[Directive]: Return every line of the data below verbatim, without any alteration.

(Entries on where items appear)

___

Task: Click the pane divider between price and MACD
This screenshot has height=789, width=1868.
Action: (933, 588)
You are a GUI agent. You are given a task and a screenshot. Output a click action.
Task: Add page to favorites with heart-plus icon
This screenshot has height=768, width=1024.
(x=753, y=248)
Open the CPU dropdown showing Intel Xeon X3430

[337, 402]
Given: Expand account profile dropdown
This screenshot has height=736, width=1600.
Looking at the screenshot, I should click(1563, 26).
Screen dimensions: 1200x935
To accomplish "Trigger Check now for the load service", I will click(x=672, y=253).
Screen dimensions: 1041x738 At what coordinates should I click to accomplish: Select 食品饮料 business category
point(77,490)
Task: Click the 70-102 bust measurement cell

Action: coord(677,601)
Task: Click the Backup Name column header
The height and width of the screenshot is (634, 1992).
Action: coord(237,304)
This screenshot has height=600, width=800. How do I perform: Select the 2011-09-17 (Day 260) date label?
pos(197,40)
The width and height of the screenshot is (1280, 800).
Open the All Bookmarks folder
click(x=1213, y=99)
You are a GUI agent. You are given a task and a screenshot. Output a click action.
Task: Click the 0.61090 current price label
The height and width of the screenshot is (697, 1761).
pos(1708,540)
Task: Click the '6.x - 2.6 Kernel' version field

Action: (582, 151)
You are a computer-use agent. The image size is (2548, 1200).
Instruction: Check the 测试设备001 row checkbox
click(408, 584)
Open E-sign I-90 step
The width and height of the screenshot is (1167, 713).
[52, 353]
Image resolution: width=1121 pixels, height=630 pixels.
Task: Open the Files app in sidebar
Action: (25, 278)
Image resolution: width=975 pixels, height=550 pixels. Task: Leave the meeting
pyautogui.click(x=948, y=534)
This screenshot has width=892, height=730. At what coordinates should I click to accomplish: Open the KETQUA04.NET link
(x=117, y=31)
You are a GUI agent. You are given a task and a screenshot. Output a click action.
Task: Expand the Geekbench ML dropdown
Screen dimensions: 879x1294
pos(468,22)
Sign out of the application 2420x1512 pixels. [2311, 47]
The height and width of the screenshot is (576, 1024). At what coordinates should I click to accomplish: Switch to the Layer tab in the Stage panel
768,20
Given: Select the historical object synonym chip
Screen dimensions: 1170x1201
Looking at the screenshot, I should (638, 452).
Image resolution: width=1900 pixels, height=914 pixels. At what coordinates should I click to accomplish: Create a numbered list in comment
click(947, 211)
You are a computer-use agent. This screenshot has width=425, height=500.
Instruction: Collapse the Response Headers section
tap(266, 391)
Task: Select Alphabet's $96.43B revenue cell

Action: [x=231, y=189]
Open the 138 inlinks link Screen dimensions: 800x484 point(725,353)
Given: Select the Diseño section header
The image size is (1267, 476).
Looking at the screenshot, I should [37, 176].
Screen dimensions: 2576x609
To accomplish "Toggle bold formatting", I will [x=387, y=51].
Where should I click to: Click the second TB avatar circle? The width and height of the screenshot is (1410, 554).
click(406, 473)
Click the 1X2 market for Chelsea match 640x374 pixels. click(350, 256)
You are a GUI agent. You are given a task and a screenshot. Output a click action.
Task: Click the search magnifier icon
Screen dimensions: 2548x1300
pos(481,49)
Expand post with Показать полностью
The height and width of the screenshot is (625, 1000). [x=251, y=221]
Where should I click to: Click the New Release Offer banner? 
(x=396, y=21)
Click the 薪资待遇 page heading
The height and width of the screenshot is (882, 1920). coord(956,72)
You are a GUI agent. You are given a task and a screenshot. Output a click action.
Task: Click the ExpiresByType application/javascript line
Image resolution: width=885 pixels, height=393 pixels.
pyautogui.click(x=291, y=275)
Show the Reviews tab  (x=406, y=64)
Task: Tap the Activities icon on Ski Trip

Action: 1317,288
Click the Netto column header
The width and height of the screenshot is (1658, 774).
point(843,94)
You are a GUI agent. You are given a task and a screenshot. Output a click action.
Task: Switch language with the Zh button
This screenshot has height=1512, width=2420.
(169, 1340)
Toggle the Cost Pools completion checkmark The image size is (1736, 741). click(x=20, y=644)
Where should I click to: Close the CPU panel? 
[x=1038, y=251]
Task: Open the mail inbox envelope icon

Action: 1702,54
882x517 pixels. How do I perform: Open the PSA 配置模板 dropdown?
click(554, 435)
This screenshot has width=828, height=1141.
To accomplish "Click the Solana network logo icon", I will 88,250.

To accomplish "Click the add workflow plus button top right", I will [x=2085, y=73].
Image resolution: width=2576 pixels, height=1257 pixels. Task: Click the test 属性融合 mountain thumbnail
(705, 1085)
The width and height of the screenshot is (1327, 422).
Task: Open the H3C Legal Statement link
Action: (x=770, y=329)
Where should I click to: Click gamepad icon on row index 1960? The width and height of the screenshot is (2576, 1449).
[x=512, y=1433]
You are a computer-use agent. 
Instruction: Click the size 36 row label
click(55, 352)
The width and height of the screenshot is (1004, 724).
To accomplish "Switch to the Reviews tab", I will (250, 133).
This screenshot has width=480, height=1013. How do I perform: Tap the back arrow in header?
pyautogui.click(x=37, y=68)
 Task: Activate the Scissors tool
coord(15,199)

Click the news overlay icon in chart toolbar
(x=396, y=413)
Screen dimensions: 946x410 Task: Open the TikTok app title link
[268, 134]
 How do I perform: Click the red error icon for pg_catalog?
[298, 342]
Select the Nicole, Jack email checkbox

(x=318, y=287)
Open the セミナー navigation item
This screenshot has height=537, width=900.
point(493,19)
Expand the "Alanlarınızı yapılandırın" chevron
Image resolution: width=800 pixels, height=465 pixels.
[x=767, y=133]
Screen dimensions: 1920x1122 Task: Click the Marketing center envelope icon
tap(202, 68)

___

[Result of this task]:
Task: Click the pane divider between price and MACD
This screenshot has height=789, width=1868.
Action: (933, 588)
You are a GUI agent. You are given a task and a screenshot. Output a click action.
Task: Add page to favorites with heart-plus icon
This screenshot has height=768, width=1024.
(x=753, y=248)
Open the CPU dropdown showing Intel Xeon X3430

[337, 402]
Given: Expand account profile dropdown
This screenshot has height=736, width=1600.
Looking at the screenshot, I should click(1563, 26).
Screen dimensions: 1200x935
To accomplish "Trigger Check now for the load service", I will click(x=672, y=253).
Screen dimensions: 1041x738 At what coordinates should I click to accomplish: Select 食品饮料 business category
point(77,490)
Task: Click the 70-102 bust measurement cell

Action: coord(677,601)
Task: Click the Backup Name column header
The height and width of the screenshot is (634, 1992).
Action: coord(237,304)
This screenshot has height=600, width=800. How do I perform: Select the 2011-09-17 (Day 260) date label?
pos(197,40)
The width and height of the screenshot is (1280, 800).
Open the All Bookmarks folder
click(x=1213, y=99)
You are a GUI agent. You are given a task and a screenshot. Output a click action.
Task: Click the 0.61090 current price label
The height and width of the screenshot is (697, 1761).
pos(1708,540)
Task: Click the '6.x - 2.6 Kernel' version field

Action: (582, 151)
You are a computer-use agent. The image size is (2548, 1200).
Instruction: Check the 测试设备001 row checkbox
click(408, 584)
Open E-sign I-90 step
The width and height of the screenshot is (1167, 713).
[52, 353]
Image resolution: width=1121 pixels, height=630 pixels.
Task: Open the Files app in sidebar
Action: (25, 278)
Image resolution: width=975 pixels, height=550 pixels. Task: Leave the meeting
pyautogui.click(x=948, y=534)
This screenshot has width=892, height=730. At what coordinates should I click to accomplish: Open the KETQUA04.NET link
(x=117, y=31)
You are a GUI agent. You are given a task and a screenshot. Output a click action.
Task: Expand the Geekbench ML dropdown
Screen dimensions: 879x1294
pos(468,22)
Sign out of the application 2420x1512 pixels. [2311, 47]
The height and width of the screenshot is (576, 1024). At what coordinates should I click to accomplish: Switch to the Layer tab in the Stage panel
768,20
Given: Select the historical object synonym chip
Screen dimensions: 1170x1201
Looking at the screenshot, I should (638, 452).
Image resolution: width=1900 pixels, height=914 pixels. At what coordinates should I click to accomplish: Create a numbered list in comment
click(947, 211)
You are a computer-use agent. This screenshot has width=425, height=500.
Instruction: Collapse the Response Headers section
tap(266, 391)
Task: Select Alphabet's $96.43B revenue cell

Action: [x=231, y=189]
Open the 138 inlinks link Screen dimensions: 800x484 point(725,353)
Given: Select the Diseño section header
The image size is (1267, 476).
Looking at the screenshot, I should [37, 176].
Screen dimensions: 2576x609
To accomplish "Toggle bold formatting", I will [x=387, y=51].
Where should I click to: Click the second TB avatar circle? The width and height of the screenshot is (1410, 554).
click(406, 473)
Click the 1X2 market for Chelsea match 640x374 pixels. click(350, 256)
You are a GUI agent. You are given a task and a screenshot. Output a click action.
Task: Click the search magnifier icon
Screen dimensions: 2548x1300
pos(481,49)
Expand post with Показать полностью
The height and width of the screenshot is (625, 1000). [x=251, y=221]
Where should I click to: Click the New Release Offer banner? 
(x=396, y=21)
Click the 薪资待遇 page heading
The height and width of the screenshot is (882, 1920). coord(956,72)
You are a GUI agent. You are given a task and a screenshot. Output a click action.
Task: Click the ExpiresByType application/javascript line
Image resolution: width=885 pixels, height=393 pixels.
pyautogui.click(x=291, y=275)
Show the Reviews tab  (x=406, y=64)
Task: Tap the Activities icon on Ski Trip

Action: 1317,288
Click the Netto column header
The width and height of the screenshot is (1658, 774).
point(843,94)
You are a GUI agent. You are given a task and a screenshot. Output a click action.
Task: Switch language with the Zh button
This screenshot has height=1512, width=2420.
(169, 1340)
Toggle the Cost Pools completion checkmark The image size is (1736, 741). click(x=20, y=644)
Where should I click to: Close the CPU panel? 
[x=1038, y=251]
Task: Open the mail inbox envelope icon

Action: 1702,54
882x517 pixels. How do I perform: Open the PSA 配置模板 dropdown?
click(554, 435)
This screenshot has width=828, height=1141.
To accomplish "Click the Solana network logo icon", I will 88,250.

To accomplish "Click the add workflow plus button top right", I will [x=2085, y=73].
Image resolution: width=2576 pixels, height=1257 pixels. Task: Click the test 属性融合 mountain thumbnail
(705, 1085)
The width and height of the screenshot is (1327, 422).
Task: Open the H3C Legal Statement link
Action: (x=770, y=329)
Where should I click to: Click gamepad icon on row index 1960? The width and height of the screenshot is (2576, 1449).
[x=512, y=1433]
You are a computer-use agent. 
Instruction: Click the size 36 row label
click(55, 352)
The width and height of the screenshot is (1004, 724).
To accomplish "Switch to the Reviews tab", I will (250, 133).
This screenshot has width=480, height=1013. How do I perform: Tap the back arrow in header?
pyautogui.click(x=37, y=68)
 Task: Activate the Scissors tool
coord(15,199)

Click the news overlay icon in chart toolbar
(x=396, y=413)
Screen dimensions: 946x410 Task: Open the TikTok app title link
[268, 134]
 How do I perform: Click the red error icon for pg_catalog?
[298, 342]
Select the Nicole, Jack email checkbox

(x=318, y=287)
Open the セミナー navigation item
This screenshot has height=537, width=900.
point(493,19)
Expand the "Alanlarınızı yapılandırın" chevron
Image resolution: width=800 pixels, height=465 pixels.
[x=767, y=133]
Screen dimensions: 1920x1122 Task: Click the Marketing center envelope icon
tap(202, 68)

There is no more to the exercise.